**INSTRUCTIONS TO FOLLOW:**
Every line that contains the word "agent" should be copied from the records below.

**Collected data:**

_ _ _ _ _ _ _

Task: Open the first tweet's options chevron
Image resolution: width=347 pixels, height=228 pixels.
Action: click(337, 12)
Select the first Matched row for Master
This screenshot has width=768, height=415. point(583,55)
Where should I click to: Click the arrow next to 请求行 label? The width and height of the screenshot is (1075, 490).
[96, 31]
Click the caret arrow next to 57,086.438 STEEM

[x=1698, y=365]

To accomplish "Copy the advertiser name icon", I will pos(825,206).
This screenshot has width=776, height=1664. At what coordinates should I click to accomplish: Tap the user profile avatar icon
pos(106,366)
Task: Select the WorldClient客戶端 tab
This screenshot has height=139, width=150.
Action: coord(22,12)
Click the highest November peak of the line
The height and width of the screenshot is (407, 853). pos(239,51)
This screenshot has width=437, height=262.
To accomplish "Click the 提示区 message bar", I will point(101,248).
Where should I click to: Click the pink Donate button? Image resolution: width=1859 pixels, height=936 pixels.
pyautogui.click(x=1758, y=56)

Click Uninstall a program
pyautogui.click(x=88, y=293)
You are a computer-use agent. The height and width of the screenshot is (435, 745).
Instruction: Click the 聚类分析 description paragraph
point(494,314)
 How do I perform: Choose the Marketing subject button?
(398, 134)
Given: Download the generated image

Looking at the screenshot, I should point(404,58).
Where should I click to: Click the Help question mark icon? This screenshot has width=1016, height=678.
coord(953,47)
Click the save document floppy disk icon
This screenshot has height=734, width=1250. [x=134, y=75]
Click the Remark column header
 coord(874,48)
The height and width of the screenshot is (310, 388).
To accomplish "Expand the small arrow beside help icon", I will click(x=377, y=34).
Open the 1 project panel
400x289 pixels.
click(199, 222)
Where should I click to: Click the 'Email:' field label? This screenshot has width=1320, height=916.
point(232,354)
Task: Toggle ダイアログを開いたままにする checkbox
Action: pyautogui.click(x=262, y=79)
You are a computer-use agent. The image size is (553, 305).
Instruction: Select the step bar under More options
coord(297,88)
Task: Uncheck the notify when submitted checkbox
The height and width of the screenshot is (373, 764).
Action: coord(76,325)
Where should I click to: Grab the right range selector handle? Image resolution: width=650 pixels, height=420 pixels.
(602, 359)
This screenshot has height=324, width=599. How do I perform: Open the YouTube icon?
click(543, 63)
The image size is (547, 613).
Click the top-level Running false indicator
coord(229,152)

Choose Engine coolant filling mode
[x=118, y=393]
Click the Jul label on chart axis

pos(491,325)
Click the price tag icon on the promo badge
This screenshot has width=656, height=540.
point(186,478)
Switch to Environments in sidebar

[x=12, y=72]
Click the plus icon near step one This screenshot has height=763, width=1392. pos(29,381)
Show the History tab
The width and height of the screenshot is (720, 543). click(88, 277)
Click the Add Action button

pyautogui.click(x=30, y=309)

_ _ _ _ _ _ _

**RESPONSE BELOW:**
You are a computer-use agent. The height and width of the screenshot is (435, 745).
You are a computer-use agent. The image size is (553, 305).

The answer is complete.